In 2014, Evie and I were privileged to join a group of other pilgrims from Ohio and Michigan and spend not quite three weeks in Palestine and Israel visiting many of the sites we hear about in the Bible, especially the Christian holy places of the Gospel stories. One of those was a hilly place overlooking the Sea of Galilee called Tabgha. Until 1948, when the Israelis uprooted its residents, a village had been there for centuries; now it is simply an agricultural area and a place of religious pilgrimage.
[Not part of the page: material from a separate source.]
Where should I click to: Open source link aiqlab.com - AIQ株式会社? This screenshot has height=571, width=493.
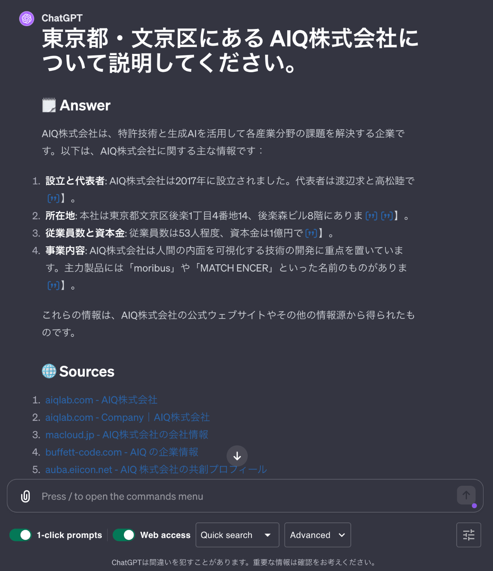pyautogui.click(x=101, y=400)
The name is a corruption of the Greek name of the place, Heptapegon, which means “seven springs;” its Hebrew name is Ein Sheva, which means the same thing. It is venerated by Christians for two reasons; on a bluff overlooking the place is where the feeding of the multitude is believed to have occurred and on the beach is where the Risen Christ is thought to have had a grilled fish breakfast with Peter during which he asked him, three times, “Do you love me?” At each location, there is a shrine and a church: the first is called The Church of the Multiplication; the second is called Mensa Domini (which means “the Lord’s Table”) and also known as The Church of the Primacy of Peter.

A Fourth Century pilgrim from Spain named Egeria reported visiting, in about 380 CE, a shrine where the Church of the Multiplication now stands; in her diary, she tells us that the site had been venerated by the faithful from the time of Christ onward. Shortly after her visit, a new church was built there in which was laid a mosaic floor depicting the loaves and fishes. That floor still exists today and a graphic of that picture of loaves and fishes is on the front of your bulletin.